(Data entries)
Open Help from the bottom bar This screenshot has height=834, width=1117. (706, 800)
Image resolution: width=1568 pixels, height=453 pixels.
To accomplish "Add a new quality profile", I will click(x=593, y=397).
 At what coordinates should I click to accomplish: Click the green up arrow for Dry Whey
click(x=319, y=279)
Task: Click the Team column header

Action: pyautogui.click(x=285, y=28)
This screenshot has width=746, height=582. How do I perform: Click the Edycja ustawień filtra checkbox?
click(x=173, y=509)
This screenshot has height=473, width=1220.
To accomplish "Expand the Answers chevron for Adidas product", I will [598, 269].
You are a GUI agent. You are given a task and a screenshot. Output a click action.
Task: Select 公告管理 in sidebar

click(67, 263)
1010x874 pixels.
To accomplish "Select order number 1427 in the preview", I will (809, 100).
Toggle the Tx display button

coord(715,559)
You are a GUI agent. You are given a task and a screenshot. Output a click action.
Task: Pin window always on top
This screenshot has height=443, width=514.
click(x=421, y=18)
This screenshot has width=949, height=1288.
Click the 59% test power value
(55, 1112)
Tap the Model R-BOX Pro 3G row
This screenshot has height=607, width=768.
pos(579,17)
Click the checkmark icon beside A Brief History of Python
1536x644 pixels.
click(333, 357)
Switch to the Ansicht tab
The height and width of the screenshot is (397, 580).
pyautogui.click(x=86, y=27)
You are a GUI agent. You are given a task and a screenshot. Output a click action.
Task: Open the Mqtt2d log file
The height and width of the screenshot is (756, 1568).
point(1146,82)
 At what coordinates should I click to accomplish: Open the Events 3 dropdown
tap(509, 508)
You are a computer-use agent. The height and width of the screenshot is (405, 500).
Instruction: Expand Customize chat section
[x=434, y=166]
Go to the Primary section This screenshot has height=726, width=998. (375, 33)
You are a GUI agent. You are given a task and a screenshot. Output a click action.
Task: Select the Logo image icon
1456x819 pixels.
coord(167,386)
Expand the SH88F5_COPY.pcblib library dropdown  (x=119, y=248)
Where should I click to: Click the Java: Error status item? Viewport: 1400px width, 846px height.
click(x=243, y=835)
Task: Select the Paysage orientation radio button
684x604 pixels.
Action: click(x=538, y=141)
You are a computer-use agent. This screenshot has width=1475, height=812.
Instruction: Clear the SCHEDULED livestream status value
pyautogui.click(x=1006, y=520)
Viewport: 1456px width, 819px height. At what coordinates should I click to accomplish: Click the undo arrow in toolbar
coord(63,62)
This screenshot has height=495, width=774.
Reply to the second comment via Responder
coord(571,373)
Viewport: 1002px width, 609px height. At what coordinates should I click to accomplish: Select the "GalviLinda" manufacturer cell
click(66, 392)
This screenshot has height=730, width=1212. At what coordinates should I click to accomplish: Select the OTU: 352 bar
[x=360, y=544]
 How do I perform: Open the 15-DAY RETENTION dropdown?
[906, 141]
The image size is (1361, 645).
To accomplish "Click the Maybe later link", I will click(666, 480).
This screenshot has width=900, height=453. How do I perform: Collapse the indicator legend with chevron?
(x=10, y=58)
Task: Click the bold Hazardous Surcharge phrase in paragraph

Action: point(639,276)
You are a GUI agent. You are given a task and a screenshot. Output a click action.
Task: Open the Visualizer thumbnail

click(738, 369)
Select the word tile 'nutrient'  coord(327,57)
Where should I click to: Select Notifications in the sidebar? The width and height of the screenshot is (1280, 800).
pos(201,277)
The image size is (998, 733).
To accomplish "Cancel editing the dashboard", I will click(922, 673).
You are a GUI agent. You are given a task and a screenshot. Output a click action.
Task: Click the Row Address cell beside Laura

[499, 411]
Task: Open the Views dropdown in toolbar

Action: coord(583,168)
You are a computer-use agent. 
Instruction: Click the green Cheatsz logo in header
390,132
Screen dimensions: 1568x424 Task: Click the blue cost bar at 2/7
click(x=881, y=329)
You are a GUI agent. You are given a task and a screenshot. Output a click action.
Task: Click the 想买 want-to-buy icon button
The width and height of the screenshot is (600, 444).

▸ **What to work on**
For every record above, print an exact copy.

▸ **Task response**
Open Help from the bottom bar This screenshot has height=834, width=1117. (706, 800)
Image resolution: width=1568 pixels, height=453 pixels.
To accomplish "Add a new quality profile", I will click(x=593, y=397).
 At what coordinates should I click to accomplish: Click the green up arrow for Dry Whey
click(x=319, y=279)
Task: Click the Team column header

Action: pyautogui.click(x=285, y=28)
This screenshot has width=746, height=582. How do I perform: Click the Edycja ustawień filtra checkbox?
click(x=173, y=509)
This screenshot has height=473, width=1220.
To accomplish "Expand the Answers chevron for Adidas product", I will [598, 269].
You are a GUI agent. You are given a task and a screenshot. Output a click action.
Task: Select 公告管理 in sidebar

click(67, 263)
1010x874 pixels.
To accomplish "Select order number 1427 in the preview", I will (809, 100).
Toggle the Tx display button

coord(715,559)
You are a GUI agent. You are given a task and a screenshot. Output a click action.
Task: Pin window always on top
This screenshot has height=443, width=514.
click(x=421, y=18)
This screenshot has width=949, height=1288.
Click the 59% test power value
(55, 1112)
Tap the Model R-BOX Pro 3G row
This screenshot has height=607, width=768.
pos(579,17)
Click the checkmark icon beside A Brief History of Python
1536x644 pixels.
click(333, 357)
Switch to the Ansicht tab
The height and width of the screenshot is (397, 580).
pyautogui.click(x=86, y=27)
You are a GUI agent. You are given a task and a screenshot. Output a click action.
Task: Open the Mqtt2d log file
The height and width of the screenshot is (756, 1568).
point(1146,82)
 At what coordinates should I click to accomplish: Open the Events 3 dropdown
tap(509, 508)
You are a computer-use agent. The height and width of the screenshot is (405, 500).
Instruction: Expand Customize chat section
[x=434, y=166]
Go to the Primary section This screenshot has height=726, width=998. (375, 33)
You are a GUI agent. You are given a task and a screenshot. Output a click action.
Task: Select the Logo image icon
1456x819 pixels.
coord(167,386)
Expand the SH88F5_COPY.pcblib library dropdown  (x=119, y=248)
Where should I click to: Click the Java: Error status item? Viewport: 1400px width, 846px height.
click(x=243, y=835)
Task: Select the Paysage orientation radio button
684x604 pixels.
Action: click(x=538, y=141)
You are a computer-use agent. This screenshot has width=1475, height=812.
Instruction: Clear the SCHEDULED livestream status value
pyautogui.click(x=1006, y=520)
Viewport: 1456px width, 819px height. At what coordinates should I click to accomplish: Click the undo arrow in toolbar
coord(63,62)
This screenshot has height=495, width=774.
Reply to the second comment via Responder
coord(571,373)
Viewport: 1002px width, 609px height. At what coordinates should I click to accomplish: Select the "GalviLinda" manufacturer cell
click(66, 392)
This screenshot has height=730, width=1212. At what coordinates should I click to accomplish: Select the OTU: 352 bar
[x=360, y=544]
 How do I perform: Open the 15-DAY RETENTION dropdown?
[906, 141]
The image size is (1361, 645).
To accomplish "Click the Maybe later link", I will click(666, 480).
This screenshot has width=900, height=453. How do I perform: Collapse the indicator legend with chevron?
(x=10, y=58)
Task: Click the bold Hazardous Surcharge phrase in paragraph

Action: point(639,276)
You are a GUI agent. You are given a task and a screenshot. Output a click action.
Task: Open the Visualizer thumbnail

click(738, 369)
Select the word tile 'nutrient'  coord(327,57)
Where should I click to: Select Notifications in the sidebar? The width and height of the screenshot is (1280, 800).
pos(201,277)
The image size is (998, 733).
To accomplish "Cancel editing the dashboard", I will click(922, 673).
You are a GUI agent. You are given a task and a screenshot. Output a click action.
Task: Click the Row Address cell beside Laura

[499, 411]
Task: Open the Views dropdown in toolbar

Action: coord(583,168)
You are a computer-use agent. 
Instruction: Click the green Cheatsz logo in header
390,132
Screen dimensions: 1568x424 Task: Click the blue cost bar at 2/7
click(x=881, y=329)
You are a GUI agent. You are given a task and a screenshot. Output a click action.
Task: Click the 想买 want-to-buy icon button
The width and height of the screenshot is (600, 444).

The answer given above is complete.